L'Explication Prémisse
Cet article donne au ministre du Travail le pouvoir, après avis motivé de la Commission nationale de la négociation collective, d'écarter certaines clauses d'un accord de branche lorsqu'elles sont contraires à la loi, qu'elles portent atteinte à l'intérêt général (par exemple en faussant la concurrence ou en heurtant les objectifs de la politique de l'emploi), ou lorsqu'elles ne correspondent pas à la réalité de la branche. Il précise aussi que des clauses incomplètes peuvent être étendues sous réserve du respect des dispositions légales et que des clauses nécessitant des stipulations complémentaires peuvent être étendues à condition qu'une convention d'entreprise prévoie ces compléments (sauf disposition législative contraire).
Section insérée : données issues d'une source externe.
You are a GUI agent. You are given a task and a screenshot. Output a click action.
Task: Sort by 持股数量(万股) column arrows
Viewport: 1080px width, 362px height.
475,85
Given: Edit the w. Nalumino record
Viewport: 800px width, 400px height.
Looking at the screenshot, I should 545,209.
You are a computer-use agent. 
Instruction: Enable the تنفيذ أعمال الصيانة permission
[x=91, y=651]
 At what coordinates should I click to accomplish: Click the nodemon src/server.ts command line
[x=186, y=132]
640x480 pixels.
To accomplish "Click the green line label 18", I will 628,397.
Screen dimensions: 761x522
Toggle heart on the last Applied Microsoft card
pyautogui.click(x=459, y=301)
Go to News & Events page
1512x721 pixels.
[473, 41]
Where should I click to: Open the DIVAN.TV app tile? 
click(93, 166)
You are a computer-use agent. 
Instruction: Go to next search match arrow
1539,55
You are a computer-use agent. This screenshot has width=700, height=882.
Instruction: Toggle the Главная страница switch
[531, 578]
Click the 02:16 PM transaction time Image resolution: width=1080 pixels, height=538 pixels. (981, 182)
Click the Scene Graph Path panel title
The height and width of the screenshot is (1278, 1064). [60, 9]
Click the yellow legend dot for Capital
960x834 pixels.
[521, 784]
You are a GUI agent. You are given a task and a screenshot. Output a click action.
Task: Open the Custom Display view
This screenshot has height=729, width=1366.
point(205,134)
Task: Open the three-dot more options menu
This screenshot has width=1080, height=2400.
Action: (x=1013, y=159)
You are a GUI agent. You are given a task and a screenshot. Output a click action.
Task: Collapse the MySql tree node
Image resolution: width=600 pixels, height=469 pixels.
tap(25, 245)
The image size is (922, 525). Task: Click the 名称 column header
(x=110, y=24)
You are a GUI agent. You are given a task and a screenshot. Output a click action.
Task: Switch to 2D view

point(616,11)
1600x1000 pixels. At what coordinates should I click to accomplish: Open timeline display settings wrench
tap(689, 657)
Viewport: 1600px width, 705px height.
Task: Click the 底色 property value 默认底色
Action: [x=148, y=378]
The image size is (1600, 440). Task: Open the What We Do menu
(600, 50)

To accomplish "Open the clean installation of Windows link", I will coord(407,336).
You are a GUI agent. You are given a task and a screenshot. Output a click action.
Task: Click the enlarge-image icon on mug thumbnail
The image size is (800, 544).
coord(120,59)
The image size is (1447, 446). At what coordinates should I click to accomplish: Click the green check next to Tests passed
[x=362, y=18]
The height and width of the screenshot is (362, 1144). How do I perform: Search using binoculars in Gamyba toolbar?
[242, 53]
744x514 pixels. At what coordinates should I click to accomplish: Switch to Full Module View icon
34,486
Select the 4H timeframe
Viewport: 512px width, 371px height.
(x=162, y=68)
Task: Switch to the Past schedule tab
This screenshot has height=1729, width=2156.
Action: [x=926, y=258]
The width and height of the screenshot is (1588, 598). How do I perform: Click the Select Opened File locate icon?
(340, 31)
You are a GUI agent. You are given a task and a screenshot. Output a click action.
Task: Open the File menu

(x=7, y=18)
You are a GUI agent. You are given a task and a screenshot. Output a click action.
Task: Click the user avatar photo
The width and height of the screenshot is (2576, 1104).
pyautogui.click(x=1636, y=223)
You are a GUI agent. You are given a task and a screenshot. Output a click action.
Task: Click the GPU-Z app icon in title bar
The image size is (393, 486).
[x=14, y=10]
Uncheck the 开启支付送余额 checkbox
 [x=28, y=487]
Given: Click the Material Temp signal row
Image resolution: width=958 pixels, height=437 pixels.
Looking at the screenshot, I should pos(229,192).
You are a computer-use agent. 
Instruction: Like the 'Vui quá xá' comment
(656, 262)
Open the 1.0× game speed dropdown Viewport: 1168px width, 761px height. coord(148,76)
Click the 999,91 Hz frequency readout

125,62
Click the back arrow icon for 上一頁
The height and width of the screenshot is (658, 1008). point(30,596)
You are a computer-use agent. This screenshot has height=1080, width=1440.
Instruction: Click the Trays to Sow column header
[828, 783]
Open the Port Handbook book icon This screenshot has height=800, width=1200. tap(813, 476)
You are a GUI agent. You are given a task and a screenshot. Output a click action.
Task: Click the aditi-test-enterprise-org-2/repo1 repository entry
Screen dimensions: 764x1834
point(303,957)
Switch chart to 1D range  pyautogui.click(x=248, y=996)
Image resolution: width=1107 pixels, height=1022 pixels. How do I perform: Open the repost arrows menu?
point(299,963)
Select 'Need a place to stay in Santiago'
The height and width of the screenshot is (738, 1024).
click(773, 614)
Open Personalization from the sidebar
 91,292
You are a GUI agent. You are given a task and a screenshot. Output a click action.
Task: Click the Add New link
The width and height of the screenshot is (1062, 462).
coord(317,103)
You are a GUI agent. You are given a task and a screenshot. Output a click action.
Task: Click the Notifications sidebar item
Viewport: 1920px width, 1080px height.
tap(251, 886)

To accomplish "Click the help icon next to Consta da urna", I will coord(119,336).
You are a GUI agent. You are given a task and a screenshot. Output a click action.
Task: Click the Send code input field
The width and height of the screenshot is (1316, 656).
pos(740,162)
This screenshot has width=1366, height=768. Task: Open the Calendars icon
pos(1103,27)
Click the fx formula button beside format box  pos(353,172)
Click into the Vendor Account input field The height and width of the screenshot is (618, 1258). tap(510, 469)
En pratique, le ministre peut donc retirer l'effet obligatoire d'une ou plusieurs clauses d'un accord étendu ou subordonner leur application à des conditions complémentaires au niveau de l'entreprise.
Une convention de branche du commerce prévoit (1) une clause instaurant une durée de probation inférieure au minimum légal, (2) une clause interdisant l'ouverture de nouveaux commerces concurrents dans un périmètre donné, et (3) une clause fixant des modalités précises de contribution financière à une formation dont les détails doivent être définis au niveau de l'entreprise. Lors de la demande d'extension, la Commission nationale rend un avis motivé. Le ministre peut exclure la clause (1) parce qu'elle est contraire à une disposition légale. Il peut refuser d'étendre la clause (2) pour motif d'atteinte excessive à la libre concurrence. Il peut en revanche décider d'étendre la clause (3) à condition que, pour entrer en vigueur, chaque entreprise signe ou dispose d'une convention d'entreprise précisant les modalités financières (sauf si une loi impose autrement). Les clauses exclues ne s'imposent alors pas aux entreprises de la branche étendue.
- Le ministre du Travail a le pouvoir de ne pas étendre certaines clauses d'un accord de branche ; cette décision se fonde sur l'avis motivé de la Commission nationale de la négociation collective.
- Motifs d'exclusion ou de refus d'extension : contradiction avec des dispositions légales ; motifs d'intérêt général (notamment atteinte excessive à la libre concurrence ou incompatibilité avec les objectifs de la politique de l'emploi).
- Possibilité d'exclure des clauses « détachables » qui ne répondent pas à la situation de la branche sans en modifier l'économie générale.
- Les clauses incomplètes au regard de la loi peuvent néanmoins être étendues, sous réserve du respect des dispositions légales applicables.
- Les clauses qui appellent des stipulations complémentaires peuvent être étendues à la condition, sauf disposition législative contraire, que ces stipulations complémentaires soient prévues par une convention d'entreprise ; l'entrée en vigueur peut donc être subordonnée à un accord d'entreprise.
- L'effet pratique : une clause exclue n'est pas obligatoire pour les employeurs et salariés relevant de l'extension ; une clause conditionnelle ne prendra effet qu'une fois les conditions locales remplies.
- La décision ministérielle s'appuie sur l'avis de la Commission nationale de la négociation collective et reste susceptible de contrôle contentieux (recours devant le juge administratif).